# Magnet zapper



## eupracer (Nov 17, 2004)

Anyone know how to make or ever attempted to make a magnet zapper and if so would you like to share a little info with me. 


Thanks 

DJ Mansfield


----------



## WIGMAN (Oct 13, 1998)

D.J. go to this thread.

http://www.hobbytalk.com/bbs1/showthread.php?t=96122

The second post is by Jamie Hanson, left click on his name and click on e-mail Jamie, He built his own Zapper Years ago and it works great, tell him I sent you and he might let you in on how he built it.
Later, Joel


----------



## eupracer (Nov 17, 2004)

I know Joel you gonna say try Team 1, but I want to find a way to electricute myself.

DJ Mansfield


----------



## WIGMAN (Oct 13, 1998)

D.J. read my post the guy I'm talking about has raced with us before and he built his own.
do you have yahoo messenger?
if so turn it on and check you e-mail for my name.
Joel


----------



## eupracer (Nov 17, 2004)

I have MSN Messenger atm but I can go get Yahoo really quick.


DJ


----------



## WIGMAN (Oct 13, 1998)

go get it

while it's downloading e-mail me at [email protected]


----------



## eupracer (Nov 17, 2004)

I'm getting it right now as we speak. 30 seconds left and I'll be on.


DJ


----------



## WIGMAN (Oct 13, 1998)

you done yet, my yahoo name is jwiggins88


----------



## Jamie Hanson (Dec 3, 2002)

Sorry guys. I have no clue on the zapper. I had a buddy build it for me. I am not sure what was used aside from steel posts and coils of wire. I know there are some resistors, but I am not sure of the ratings. I wish I could be of more help.


----------



## WIGMAN (Oct 13, 1998)

Jamie, you lied to me, you told me you built it. At any rate it works well.

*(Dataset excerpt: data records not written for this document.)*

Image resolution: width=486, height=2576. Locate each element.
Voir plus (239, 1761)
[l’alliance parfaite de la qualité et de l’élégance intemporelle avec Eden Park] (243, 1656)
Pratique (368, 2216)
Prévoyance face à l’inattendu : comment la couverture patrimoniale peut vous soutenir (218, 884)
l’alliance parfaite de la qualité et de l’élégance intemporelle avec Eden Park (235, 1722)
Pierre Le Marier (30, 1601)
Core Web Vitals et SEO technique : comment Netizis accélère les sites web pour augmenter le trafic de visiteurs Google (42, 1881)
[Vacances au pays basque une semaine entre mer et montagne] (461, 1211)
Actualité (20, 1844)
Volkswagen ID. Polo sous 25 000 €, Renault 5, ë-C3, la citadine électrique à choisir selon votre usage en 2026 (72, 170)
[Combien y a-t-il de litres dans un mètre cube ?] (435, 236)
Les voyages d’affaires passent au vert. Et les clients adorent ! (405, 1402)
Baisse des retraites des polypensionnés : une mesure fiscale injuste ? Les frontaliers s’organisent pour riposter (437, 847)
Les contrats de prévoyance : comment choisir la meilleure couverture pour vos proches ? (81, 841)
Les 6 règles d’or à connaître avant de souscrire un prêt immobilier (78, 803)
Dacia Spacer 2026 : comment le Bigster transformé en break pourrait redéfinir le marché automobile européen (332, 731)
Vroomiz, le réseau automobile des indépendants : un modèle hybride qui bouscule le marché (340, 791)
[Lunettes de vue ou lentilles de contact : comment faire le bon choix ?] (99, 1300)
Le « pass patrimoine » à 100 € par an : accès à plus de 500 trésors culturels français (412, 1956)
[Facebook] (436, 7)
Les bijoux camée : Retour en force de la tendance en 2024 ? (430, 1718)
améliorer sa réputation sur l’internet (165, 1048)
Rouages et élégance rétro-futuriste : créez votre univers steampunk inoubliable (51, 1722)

Hope to race with you soon Jamie, put us on your calendar for May 7th.
Joel


----------



## eupracer (Nov 17, 2004)

Is the guy that built the zapper for ya still around and want to make some cash if so PM me or email me at [email protected]

Thanks

DJ Mansfield


----------



## Jamie Hanson (Dec 3, 2002)

May is far enough out, I think I can plan for that. As far as the guy, I think be built it on a limitted basis, but I will talk to him about it.


----------



## hurricaneracing (Jun 24, 2002)

Buikding a zapper is very exspensive. I have built my own by time I got the materials right I spent wwwaaayyyy more than it would cost to buy one. If you are still interested let me know and we will see what we can come up with.


----------



## eupracer (Nov 17, 2004)

Yes I'm still interested. I'm always looking for projects when its comes time for my R/C. I built a motor cooling stand that my XXX-S sits on and many other little gadgets that help me out at the track. Drop me an email [email protected] and lets figure some things out.

Thanks

DJ Mansfield


----------



## EAMotorsports (Sep 25, 2001)

Best zapper on the market hands down... www.thunderrc.com 

EA


----------



## J_Bone (Nov 17, 2004)

WOW! $650...is there a cheaper way to make one? Has anyone found out?


----------



## EAMotorsports (Sep 25, 2001)

You might be able to buld one for about 200.00 less...but it will look crapy and not work very good. If you want the best you have to pay...Or just mail your cans off to someone with a good zapper and pay them a few bucks a can. Any good motor tuner offers this service. 

EA


----------